I brought this bad behavior in myself up today because I'm reading a book right now I found on amazon for free about Jesus on the cross, and I read something that has been popping up in my head all day. Something that has really touched my heart, it's something I have thought of before but now it's deeper to me because I realize how much I needed it, and how much He endured for it. What I keep thinking about is my behavior, not just the one I described above, but in many areas of my life past and present. I think of my sins and Jesus calling out from the cross "Father, forgive them, for they do not know what they are doing."(Luke 23:34). I'm a spoiled, ungrateful brat at times, I've lied, I have drank way too much on more than one occasion, I've smoked, abused pills, and cursed, I've been mean and hateful, and I tried to purposely hurt God by sinning because I was angry at Him and Yeshua asked for my forgiveness. In the midst of terrible pain, pain that He bore because of me and you, He asked for our forgiveness. Sinless, and shameless Jesus took it all, and asked for our forgiveness...
I am humbled by this, I am in awe of God's mercy and love. And I am in wonder of the obedience and dedication of the Savior in doing His Father's will by becoming the sacrificial lamb for us.
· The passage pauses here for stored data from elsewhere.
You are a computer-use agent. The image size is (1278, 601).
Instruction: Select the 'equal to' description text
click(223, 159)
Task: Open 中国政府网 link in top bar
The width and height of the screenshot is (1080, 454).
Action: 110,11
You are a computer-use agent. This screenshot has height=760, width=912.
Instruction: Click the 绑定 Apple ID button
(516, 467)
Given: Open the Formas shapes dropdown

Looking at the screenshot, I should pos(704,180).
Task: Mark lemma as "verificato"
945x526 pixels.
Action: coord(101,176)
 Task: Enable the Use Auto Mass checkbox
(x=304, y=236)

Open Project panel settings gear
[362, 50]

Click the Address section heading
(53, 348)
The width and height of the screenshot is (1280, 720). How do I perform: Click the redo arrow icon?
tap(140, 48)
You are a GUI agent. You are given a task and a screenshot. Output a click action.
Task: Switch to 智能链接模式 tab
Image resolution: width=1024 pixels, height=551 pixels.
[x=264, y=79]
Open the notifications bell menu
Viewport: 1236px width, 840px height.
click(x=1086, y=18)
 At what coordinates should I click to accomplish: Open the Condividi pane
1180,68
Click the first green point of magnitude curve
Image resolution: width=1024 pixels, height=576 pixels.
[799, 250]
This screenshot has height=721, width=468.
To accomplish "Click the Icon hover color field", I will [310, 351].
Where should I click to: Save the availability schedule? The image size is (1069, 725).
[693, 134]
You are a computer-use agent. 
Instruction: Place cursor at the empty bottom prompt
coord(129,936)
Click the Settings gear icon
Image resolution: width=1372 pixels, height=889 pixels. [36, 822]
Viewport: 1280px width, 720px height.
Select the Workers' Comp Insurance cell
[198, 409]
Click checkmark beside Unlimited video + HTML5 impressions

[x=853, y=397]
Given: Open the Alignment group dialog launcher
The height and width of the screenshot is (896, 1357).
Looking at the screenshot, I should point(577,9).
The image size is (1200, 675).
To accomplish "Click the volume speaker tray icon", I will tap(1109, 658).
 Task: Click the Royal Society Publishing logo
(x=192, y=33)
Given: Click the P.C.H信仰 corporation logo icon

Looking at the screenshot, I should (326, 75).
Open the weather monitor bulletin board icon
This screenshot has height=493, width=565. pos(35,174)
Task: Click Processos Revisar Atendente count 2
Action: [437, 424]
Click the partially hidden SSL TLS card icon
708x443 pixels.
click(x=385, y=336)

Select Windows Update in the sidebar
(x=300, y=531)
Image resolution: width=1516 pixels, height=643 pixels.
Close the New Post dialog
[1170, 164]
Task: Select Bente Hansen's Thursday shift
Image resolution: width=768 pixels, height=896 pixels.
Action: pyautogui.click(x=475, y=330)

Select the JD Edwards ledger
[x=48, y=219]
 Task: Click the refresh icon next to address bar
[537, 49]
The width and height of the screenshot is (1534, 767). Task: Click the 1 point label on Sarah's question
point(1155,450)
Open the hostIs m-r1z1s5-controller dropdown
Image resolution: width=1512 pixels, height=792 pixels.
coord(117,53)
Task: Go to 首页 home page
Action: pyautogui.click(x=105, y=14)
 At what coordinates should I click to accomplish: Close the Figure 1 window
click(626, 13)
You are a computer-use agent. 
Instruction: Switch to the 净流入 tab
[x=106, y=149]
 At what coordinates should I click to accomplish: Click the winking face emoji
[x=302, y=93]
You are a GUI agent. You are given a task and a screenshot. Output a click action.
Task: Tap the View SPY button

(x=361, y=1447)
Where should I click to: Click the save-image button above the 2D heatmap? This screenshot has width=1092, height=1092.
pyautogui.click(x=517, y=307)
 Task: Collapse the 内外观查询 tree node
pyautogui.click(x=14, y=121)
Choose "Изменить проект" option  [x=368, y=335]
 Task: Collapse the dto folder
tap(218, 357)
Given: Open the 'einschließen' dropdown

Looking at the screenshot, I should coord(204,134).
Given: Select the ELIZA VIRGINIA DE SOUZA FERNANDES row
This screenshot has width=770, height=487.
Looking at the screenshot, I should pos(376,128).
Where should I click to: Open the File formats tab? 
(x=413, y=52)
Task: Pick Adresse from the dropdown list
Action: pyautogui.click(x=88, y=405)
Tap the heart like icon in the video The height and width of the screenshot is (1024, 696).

Yeshua willing gave His life for ours, willing paid the price for our failings, our sins, then rose again to conquer death. I know I will never be perfect, but everyday I have the chance to follow Jesus, to allow the Holy Spirit to guide me. Everyday I have a chance to follow His example of love, grace, mercy, and forgiveness, and do it better than the day before. Be blessed.
Mark 8:34
And calling the crowd to him with his disciples, he said to them, “If anyone would come after me, let him deny himself and take up his cross and follow me.
Romans 5:8
But God shows his love for us in that while we were still sinners, Christ died for us
Romans 6:23
For the wages of sin is death, but the free gift of God is eternal life in Christ Jesus our Lord
Hebrews 10:8
First he said, "Sacrifices and offerings, burnt offerings, and sin offerings you did not desire, nor were you pleased with them"-- though they were offered in accordance with the law.